== EXERCISE MATERIAL ==
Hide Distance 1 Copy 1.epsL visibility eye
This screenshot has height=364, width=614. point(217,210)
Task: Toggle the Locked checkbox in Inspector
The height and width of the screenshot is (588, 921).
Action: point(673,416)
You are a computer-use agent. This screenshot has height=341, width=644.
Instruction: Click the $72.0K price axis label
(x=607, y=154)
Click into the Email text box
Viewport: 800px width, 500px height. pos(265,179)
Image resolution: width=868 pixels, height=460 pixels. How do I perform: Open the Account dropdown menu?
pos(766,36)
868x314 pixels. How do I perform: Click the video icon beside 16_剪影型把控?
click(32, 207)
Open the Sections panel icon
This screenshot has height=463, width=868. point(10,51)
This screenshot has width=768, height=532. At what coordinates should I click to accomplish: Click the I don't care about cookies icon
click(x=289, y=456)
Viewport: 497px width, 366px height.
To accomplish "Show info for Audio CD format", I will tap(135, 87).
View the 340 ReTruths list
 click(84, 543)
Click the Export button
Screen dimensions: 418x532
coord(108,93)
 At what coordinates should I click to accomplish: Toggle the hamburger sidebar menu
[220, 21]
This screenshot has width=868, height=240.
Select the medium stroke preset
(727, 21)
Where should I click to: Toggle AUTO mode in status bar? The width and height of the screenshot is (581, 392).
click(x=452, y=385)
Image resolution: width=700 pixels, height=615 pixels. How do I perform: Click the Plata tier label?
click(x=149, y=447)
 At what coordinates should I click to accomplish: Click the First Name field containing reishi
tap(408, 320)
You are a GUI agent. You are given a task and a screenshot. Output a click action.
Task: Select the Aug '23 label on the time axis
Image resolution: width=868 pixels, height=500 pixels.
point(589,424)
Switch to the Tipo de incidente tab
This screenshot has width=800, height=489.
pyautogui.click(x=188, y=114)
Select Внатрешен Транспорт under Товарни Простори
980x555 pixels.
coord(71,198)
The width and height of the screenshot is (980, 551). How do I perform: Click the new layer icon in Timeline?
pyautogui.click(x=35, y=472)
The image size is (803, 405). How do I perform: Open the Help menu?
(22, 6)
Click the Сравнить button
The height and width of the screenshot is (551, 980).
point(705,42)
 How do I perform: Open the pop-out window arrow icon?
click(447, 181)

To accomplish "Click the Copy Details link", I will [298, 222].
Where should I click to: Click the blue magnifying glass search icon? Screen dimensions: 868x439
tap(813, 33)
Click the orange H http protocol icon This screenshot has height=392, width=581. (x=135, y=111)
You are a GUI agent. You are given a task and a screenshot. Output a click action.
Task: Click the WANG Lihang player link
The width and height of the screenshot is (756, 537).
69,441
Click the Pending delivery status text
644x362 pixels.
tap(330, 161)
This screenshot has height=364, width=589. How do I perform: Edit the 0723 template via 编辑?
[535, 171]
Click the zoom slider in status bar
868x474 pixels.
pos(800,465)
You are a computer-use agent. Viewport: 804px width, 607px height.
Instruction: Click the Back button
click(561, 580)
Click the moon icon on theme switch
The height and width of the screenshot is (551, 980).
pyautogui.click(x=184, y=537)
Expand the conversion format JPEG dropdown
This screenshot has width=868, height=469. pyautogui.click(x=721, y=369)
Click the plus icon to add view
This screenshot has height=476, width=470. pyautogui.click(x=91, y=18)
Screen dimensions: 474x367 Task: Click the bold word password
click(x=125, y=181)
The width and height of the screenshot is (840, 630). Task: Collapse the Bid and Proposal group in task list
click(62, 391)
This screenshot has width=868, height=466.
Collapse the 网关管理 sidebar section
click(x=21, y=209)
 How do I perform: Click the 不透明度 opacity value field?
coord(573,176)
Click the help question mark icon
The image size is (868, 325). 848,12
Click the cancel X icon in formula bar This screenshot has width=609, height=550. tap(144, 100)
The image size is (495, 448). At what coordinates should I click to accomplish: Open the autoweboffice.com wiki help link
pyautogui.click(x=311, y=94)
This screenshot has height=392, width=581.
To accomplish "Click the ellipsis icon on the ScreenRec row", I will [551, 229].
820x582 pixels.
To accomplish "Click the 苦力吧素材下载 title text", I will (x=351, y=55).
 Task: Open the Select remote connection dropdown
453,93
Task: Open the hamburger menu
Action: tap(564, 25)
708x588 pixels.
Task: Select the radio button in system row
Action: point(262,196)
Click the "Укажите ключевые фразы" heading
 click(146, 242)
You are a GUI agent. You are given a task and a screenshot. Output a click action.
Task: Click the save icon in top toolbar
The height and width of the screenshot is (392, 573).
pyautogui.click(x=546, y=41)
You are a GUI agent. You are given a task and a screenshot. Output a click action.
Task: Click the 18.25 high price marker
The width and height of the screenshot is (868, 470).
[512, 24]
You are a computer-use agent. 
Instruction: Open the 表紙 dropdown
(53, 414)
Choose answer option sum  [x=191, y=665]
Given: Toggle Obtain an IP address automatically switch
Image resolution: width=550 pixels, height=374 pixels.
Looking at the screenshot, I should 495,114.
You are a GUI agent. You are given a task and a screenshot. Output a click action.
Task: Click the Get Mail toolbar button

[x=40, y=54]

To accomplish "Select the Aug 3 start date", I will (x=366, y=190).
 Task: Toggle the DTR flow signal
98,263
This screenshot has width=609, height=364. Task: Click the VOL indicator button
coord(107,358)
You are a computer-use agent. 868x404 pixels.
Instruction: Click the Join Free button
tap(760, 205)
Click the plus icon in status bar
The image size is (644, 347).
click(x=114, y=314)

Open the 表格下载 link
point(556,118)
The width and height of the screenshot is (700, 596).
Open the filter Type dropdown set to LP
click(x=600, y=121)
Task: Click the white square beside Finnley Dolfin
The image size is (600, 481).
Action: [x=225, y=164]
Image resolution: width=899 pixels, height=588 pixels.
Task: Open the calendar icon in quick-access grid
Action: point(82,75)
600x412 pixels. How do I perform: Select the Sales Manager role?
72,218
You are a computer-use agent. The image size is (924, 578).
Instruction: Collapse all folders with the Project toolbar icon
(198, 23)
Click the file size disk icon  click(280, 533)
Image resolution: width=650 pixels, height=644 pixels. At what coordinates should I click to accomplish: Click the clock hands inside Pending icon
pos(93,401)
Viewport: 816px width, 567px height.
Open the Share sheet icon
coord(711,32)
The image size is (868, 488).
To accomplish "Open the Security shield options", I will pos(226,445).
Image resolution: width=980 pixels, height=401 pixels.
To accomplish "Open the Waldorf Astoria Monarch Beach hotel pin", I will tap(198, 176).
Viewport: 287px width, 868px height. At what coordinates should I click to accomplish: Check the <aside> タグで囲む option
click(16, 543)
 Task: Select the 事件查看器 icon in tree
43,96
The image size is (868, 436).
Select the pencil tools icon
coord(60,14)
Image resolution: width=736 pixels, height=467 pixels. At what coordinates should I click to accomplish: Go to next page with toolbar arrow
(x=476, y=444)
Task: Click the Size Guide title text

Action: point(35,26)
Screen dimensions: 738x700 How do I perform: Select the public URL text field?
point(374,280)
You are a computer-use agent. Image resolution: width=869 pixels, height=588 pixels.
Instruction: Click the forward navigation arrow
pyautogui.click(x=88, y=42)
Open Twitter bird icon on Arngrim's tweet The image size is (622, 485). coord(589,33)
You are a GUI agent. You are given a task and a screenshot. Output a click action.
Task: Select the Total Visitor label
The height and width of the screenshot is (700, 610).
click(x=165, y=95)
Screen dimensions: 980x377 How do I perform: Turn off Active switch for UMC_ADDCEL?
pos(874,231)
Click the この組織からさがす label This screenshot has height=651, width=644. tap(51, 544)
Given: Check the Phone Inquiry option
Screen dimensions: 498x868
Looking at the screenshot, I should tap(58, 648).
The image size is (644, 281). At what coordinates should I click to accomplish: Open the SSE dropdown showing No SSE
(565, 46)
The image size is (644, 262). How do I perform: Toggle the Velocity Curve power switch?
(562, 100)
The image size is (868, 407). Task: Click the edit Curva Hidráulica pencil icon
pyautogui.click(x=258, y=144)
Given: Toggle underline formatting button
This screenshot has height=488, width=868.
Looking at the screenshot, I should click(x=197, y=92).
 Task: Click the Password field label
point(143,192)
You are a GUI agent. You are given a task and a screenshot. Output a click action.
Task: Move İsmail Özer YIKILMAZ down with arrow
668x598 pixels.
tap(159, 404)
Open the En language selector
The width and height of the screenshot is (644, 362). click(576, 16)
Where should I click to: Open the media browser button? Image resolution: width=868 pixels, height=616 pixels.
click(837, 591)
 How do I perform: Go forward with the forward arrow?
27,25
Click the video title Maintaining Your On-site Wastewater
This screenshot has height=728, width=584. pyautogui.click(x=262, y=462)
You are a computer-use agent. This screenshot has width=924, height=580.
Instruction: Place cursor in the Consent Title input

== ACTIVITY ==
What you return must be the lines above that run from the line with "Where should I click to: Click" to the line with "Click the cancel", inclusive, each copied exactly.

== YOUR SOLUTION ==
Where should I click to: Click the blue magnifying glass search icon? Screen dimensions: 868x439
tap(813, 33)
Click the orange H http protocol icon This screenshot has height=392, width=581. (x=135, y=111)
You are a GUI agent. You are given a task and a screenshot. Output a click action.
Task: Click the WANG Lihang player link
The width and height of the screenshot is (756, 537).
69,441
Click the Pending delivery status text
644x362 pixels.
tap(330, 161)
This screenshot has height=364, width=589. How do I perform: Edit the 0723 template via 编辑?
[535, 171]
Click the zoom slider in status bar
868x474 pixels.
pos(800,465)
You are a computer-use agent. Viewport: 804px width, 607px height.
Instruction: Click the Back button
click(561, 580)
Click the moon icon on theme switch
The height and width of the screenshot is (551, 980).
pyautogui.click(x=184, y=537)
Expand the conversion format JPEG dropdown
This screenshot has width=868, height=469. pyautogui.click(x=721, y=369)
Click the plus icon to add view
This screenshot has height=476, width=470. pyautogui.click(x=91, y=18)
Screen dimensions: 474x367 Task: Click the bold word password
click(x=125, y=181)
The width and height of the screenshot is (840, 630). Task: Collapse the Bid and Proposal group in task list
click(62, 391)
This screenshot has width=868, height=466.
Collapse the 网关管理 sidebar section
click(x=21, y=209)
 How do I perform: Click the 不透明度 opacity value field?
coord(573,176)
Click the help question mark icon
The image size is (868, 325). 848,12
Click the cancel X icon in formula bar This screenshot has width=609, height=550. tap(144, 100)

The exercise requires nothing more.